BEGIN Recorded data

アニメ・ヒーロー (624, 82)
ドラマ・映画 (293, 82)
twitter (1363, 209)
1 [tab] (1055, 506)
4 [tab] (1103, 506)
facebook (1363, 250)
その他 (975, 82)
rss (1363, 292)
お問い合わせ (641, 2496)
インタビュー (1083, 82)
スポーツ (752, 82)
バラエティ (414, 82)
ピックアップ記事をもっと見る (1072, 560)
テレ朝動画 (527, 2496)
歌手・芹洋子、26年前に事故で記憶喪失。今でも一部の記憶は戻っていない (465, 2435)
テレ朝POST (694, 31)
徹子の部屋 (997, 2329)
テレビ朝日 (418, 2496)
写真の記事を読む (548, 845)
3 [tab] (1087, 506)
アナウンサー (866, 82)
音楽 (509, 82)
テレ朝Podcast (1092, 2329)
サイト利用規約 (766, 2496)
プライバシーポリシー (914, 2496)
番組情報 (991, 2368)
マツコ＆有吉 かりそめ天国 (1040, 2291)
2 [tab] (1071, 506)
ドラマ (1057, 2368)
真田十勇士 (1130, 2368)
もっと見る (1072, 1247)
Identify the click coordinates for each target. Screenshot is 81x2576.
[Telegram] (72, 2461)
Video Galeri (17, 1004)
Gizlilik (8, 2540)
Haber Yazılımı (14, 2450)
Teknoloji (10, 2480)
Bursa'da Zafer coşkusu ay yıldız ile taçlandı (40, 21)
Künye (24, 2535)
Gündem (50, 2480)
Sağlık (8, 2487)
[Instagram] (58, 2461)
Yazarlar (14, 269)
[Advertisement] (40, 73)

END Recorded data
BEGIN Recorded data

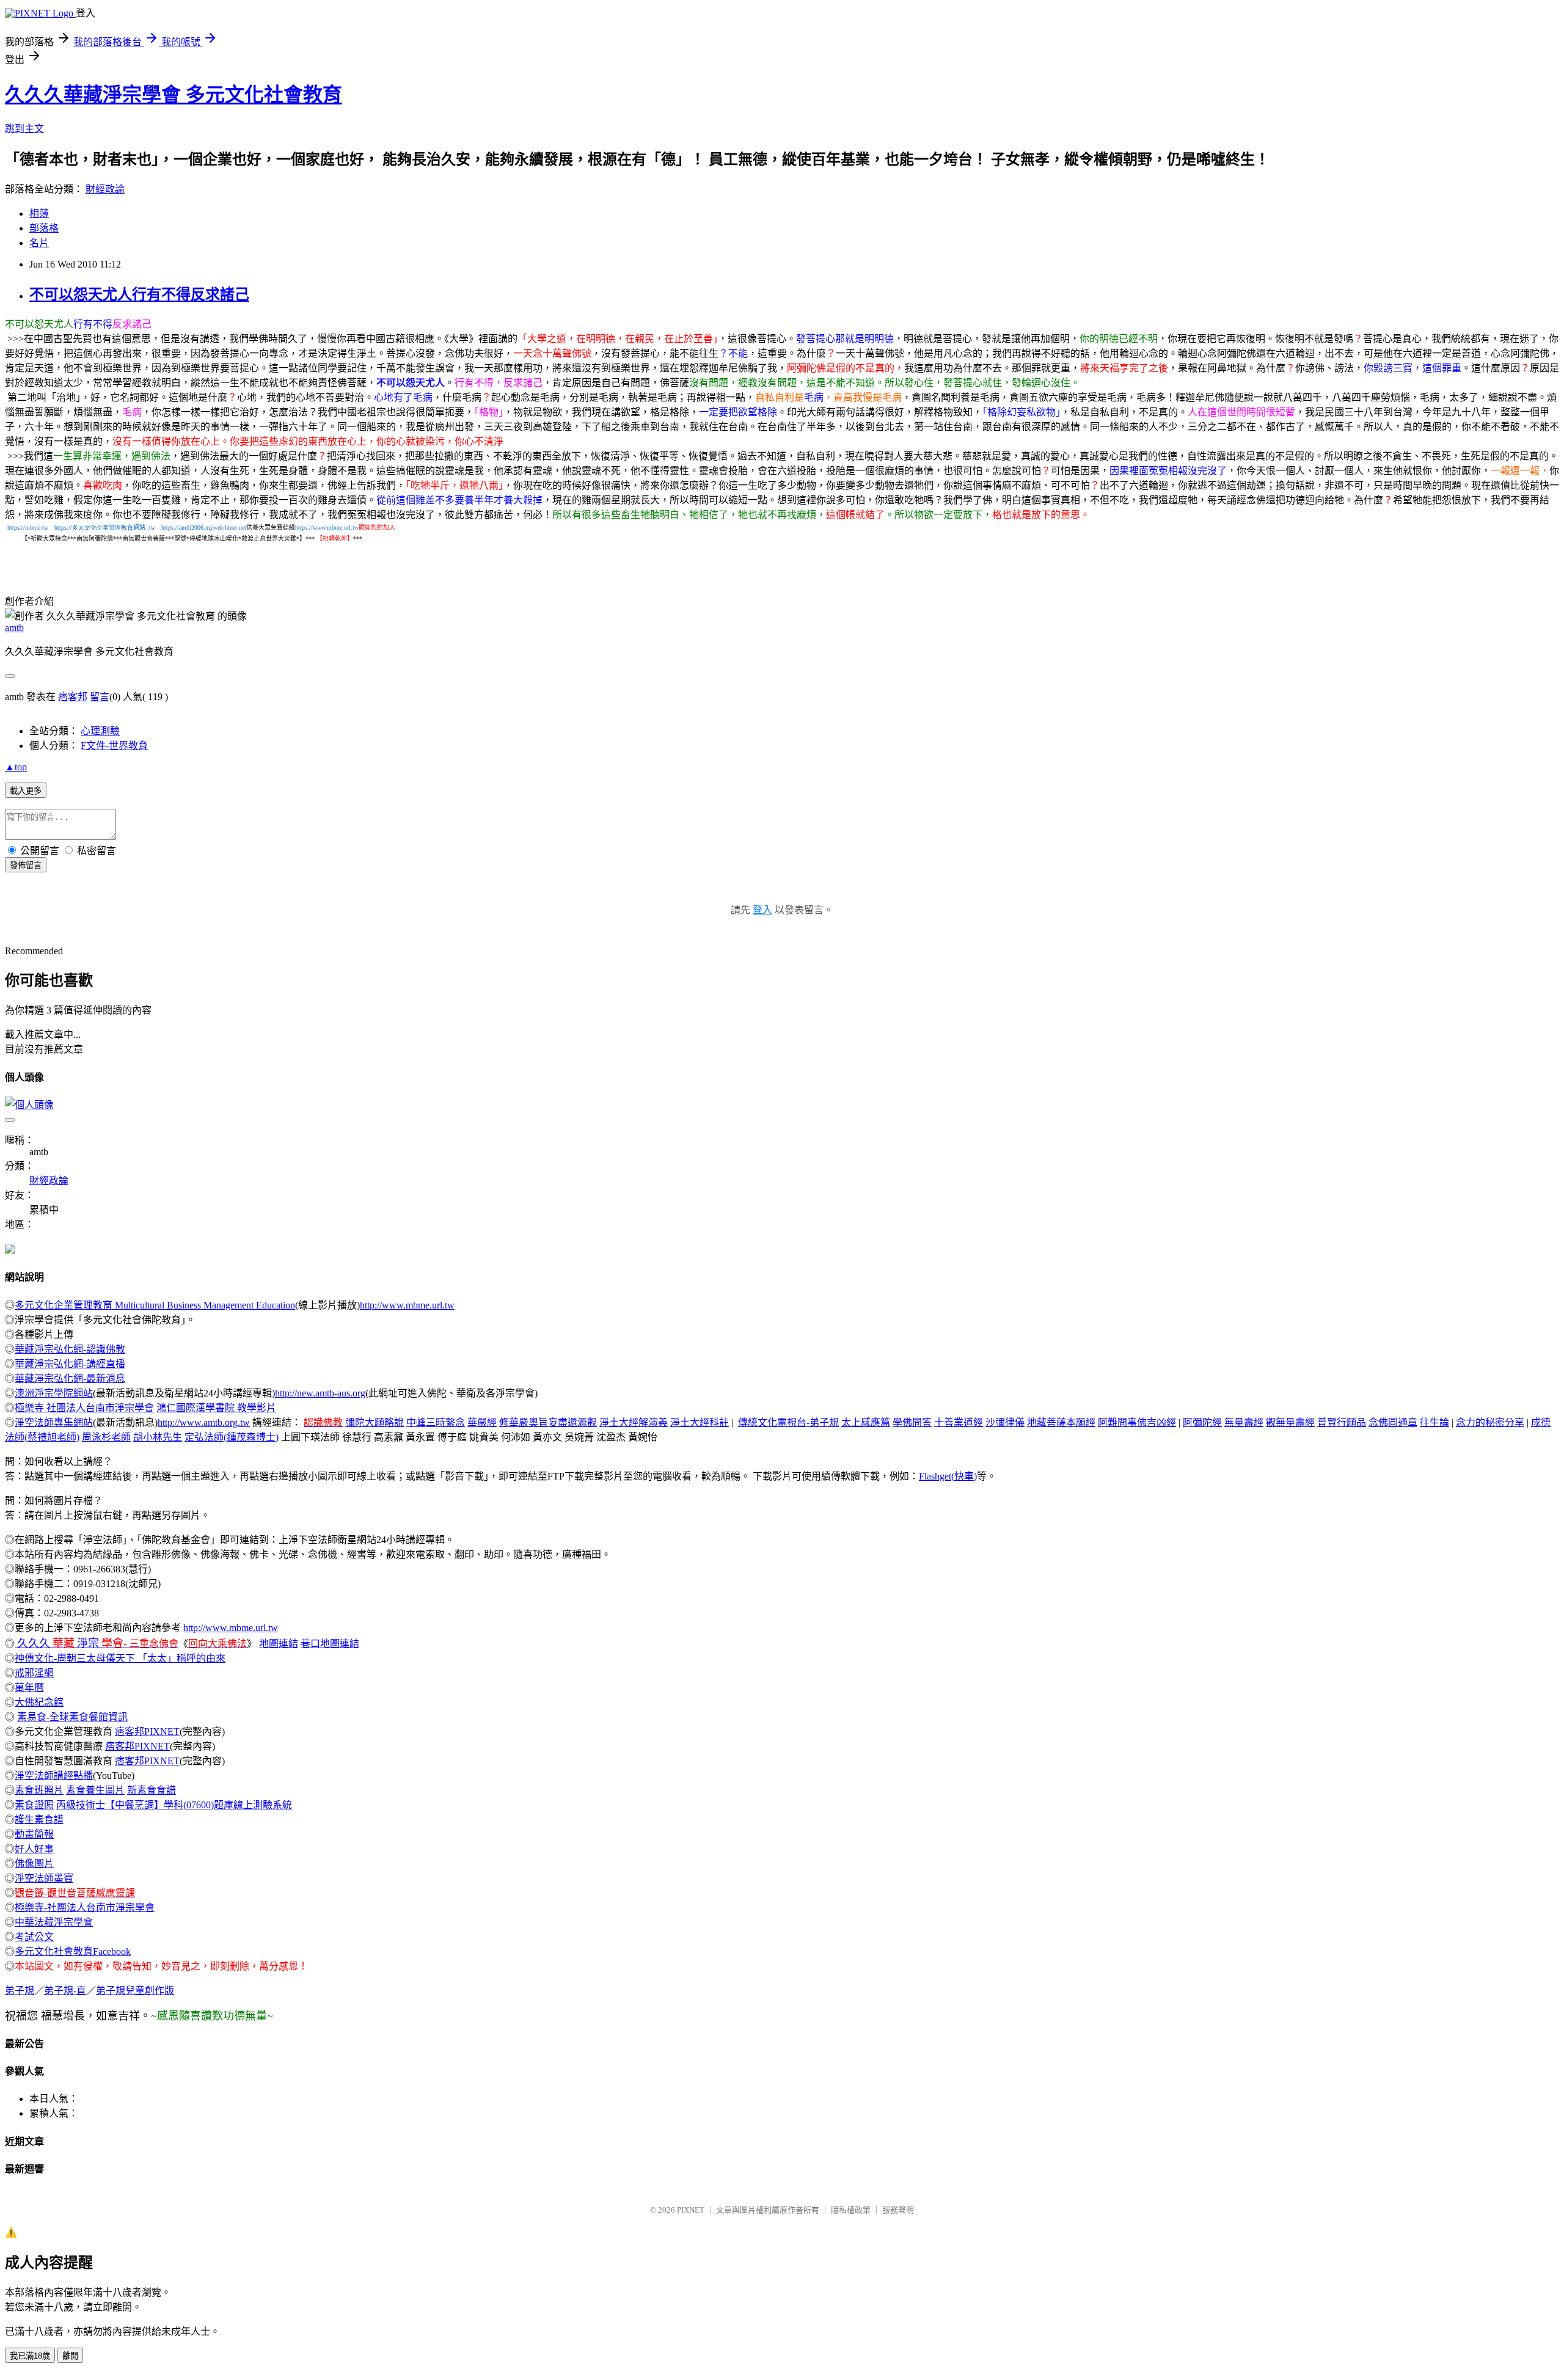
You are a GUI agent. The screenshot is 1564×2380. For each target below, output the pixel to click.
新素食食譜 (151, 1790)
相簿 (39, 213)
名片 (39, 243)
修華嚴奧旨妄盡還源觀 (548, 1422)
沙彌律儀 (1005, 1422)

END Recorded data

To do: Looking at the data above, write out exactly the lines that start at the one containing "Gündem (50, 2480)" and end at the one containing "[Advertisement] (40, 73)"; include both and nothing beyond.

Written answer:
Gündem (50, 2480)
Sağlık (8, 2487)
[Instagram] (58, 2461)
Yazarlar (14, 269)
[Advertisement] (40, 73)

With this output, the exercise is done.